DATASET EXTRACT -
--- START ---

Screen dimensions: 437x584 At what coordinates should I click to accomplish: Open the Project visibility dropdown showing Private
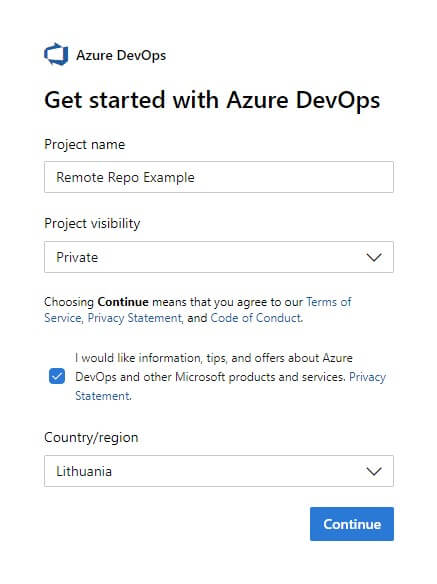click(x=219, y=257)
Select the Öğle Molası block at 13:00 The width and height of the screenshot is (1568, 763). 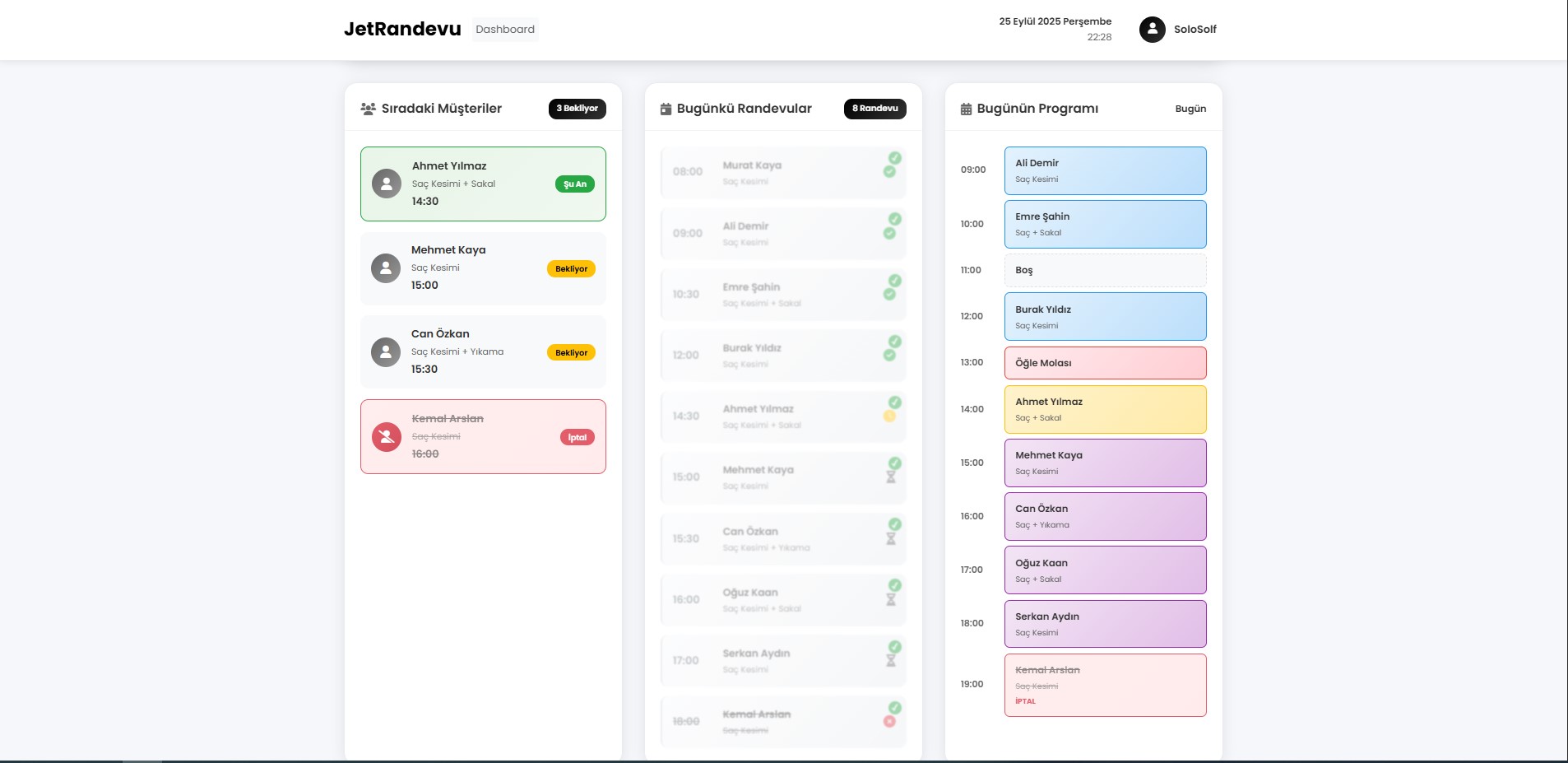(1105, 363)
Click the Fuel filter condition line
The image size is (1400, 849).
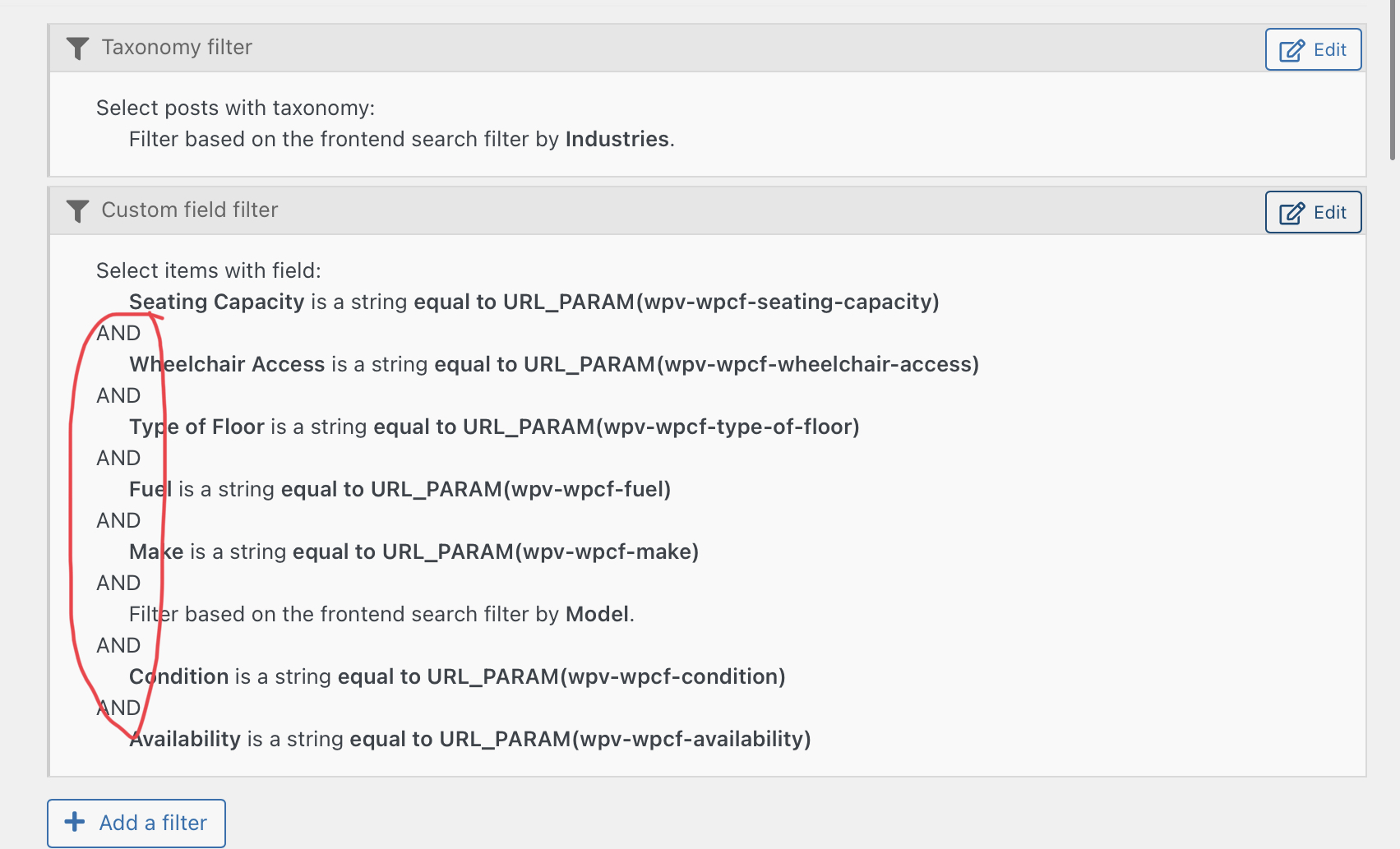(400, 490)
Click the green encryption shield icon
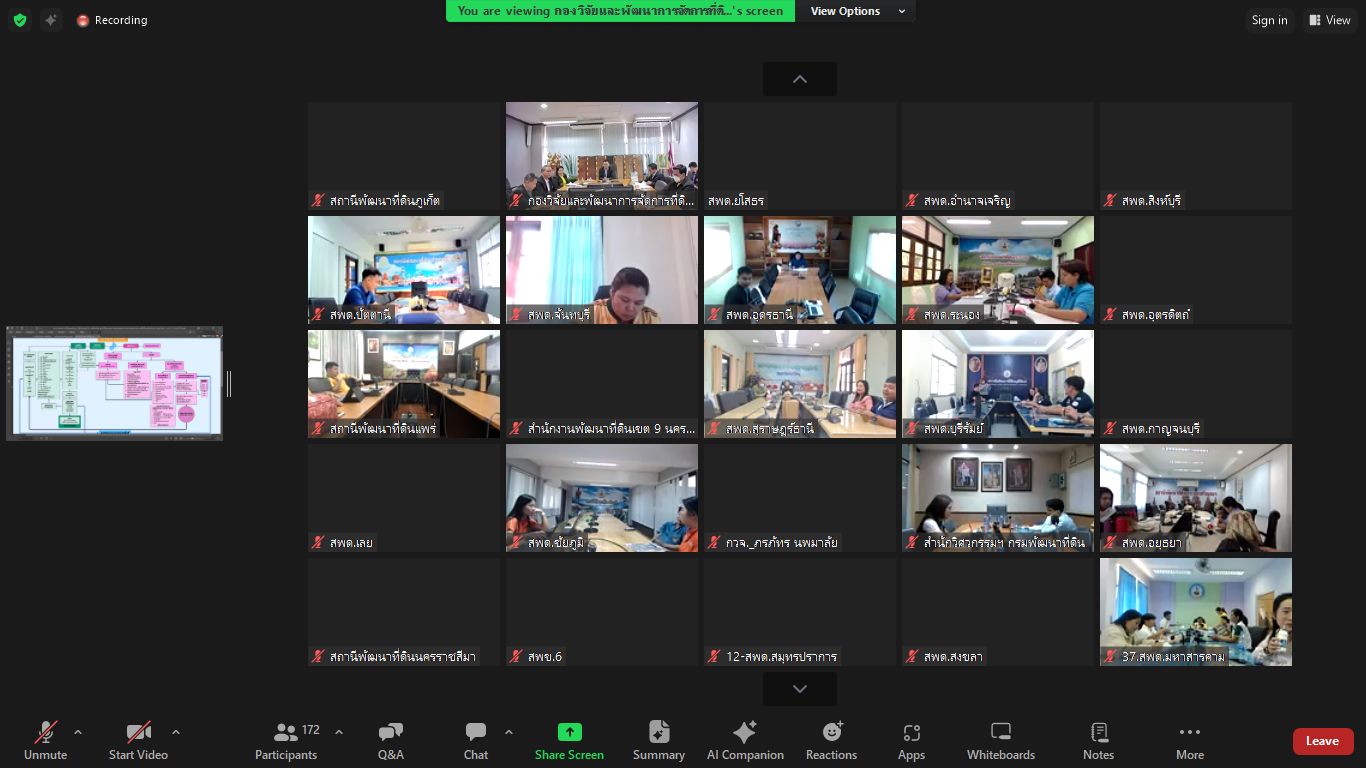The height and width of the screenshot is (768, 1366). (19, 20)
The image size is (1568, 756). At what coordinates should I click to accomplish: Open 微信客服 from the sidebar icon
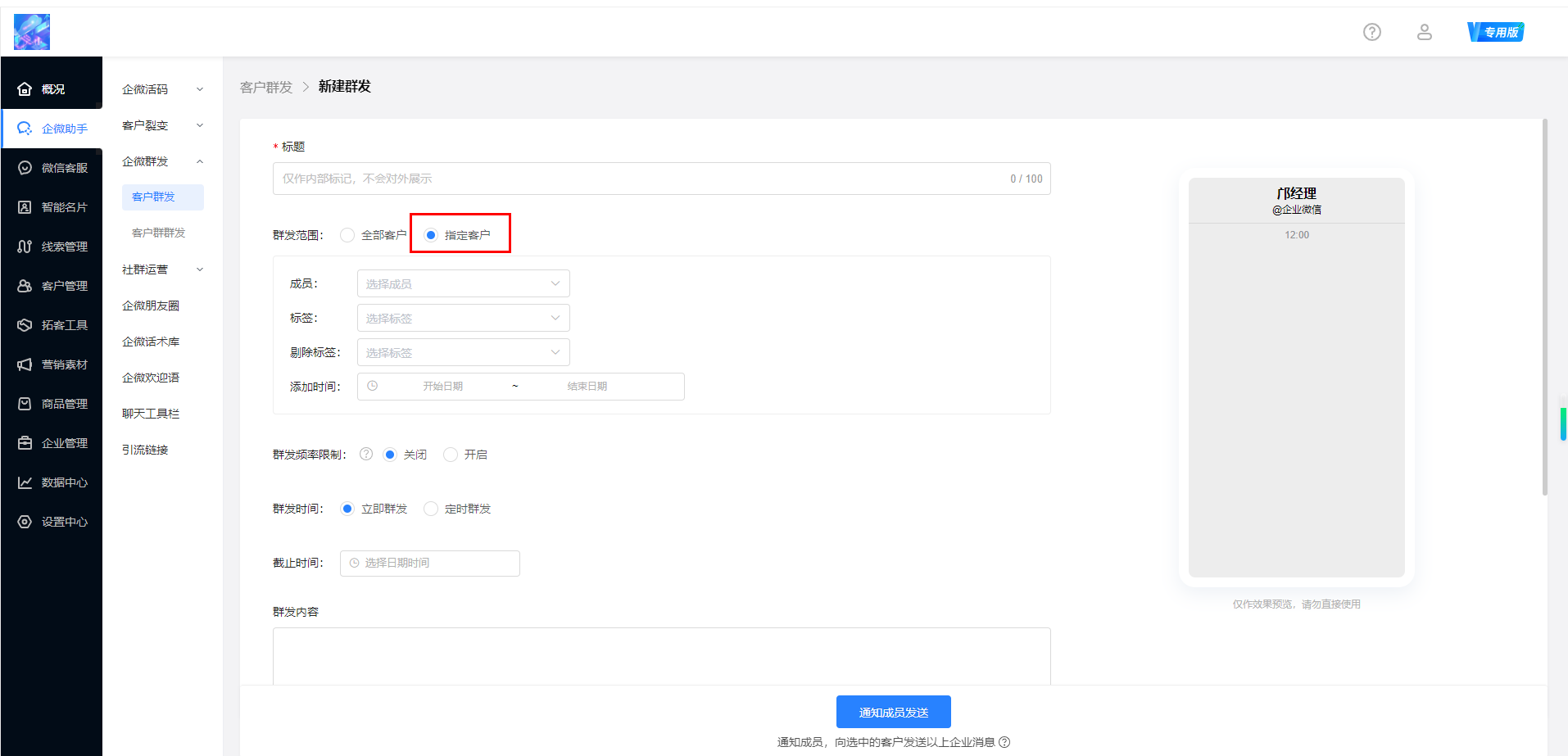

--- END ---

THE TASK -
Transcribe exactly, and without any pictures, each line from the one that holds "The image size is (1400, 849)." through the final line of the material above.

RESULT OF THE EXERCISE -
The image size is (1400, 849).
(400, 490)
Click the green encryption shield icon
The height and width of the screenshot is (768, 1366). (19, 20)
The image size is (1568, 756). At what coordinates should I click to accomplish: Open 微信客服 from the sidebar icon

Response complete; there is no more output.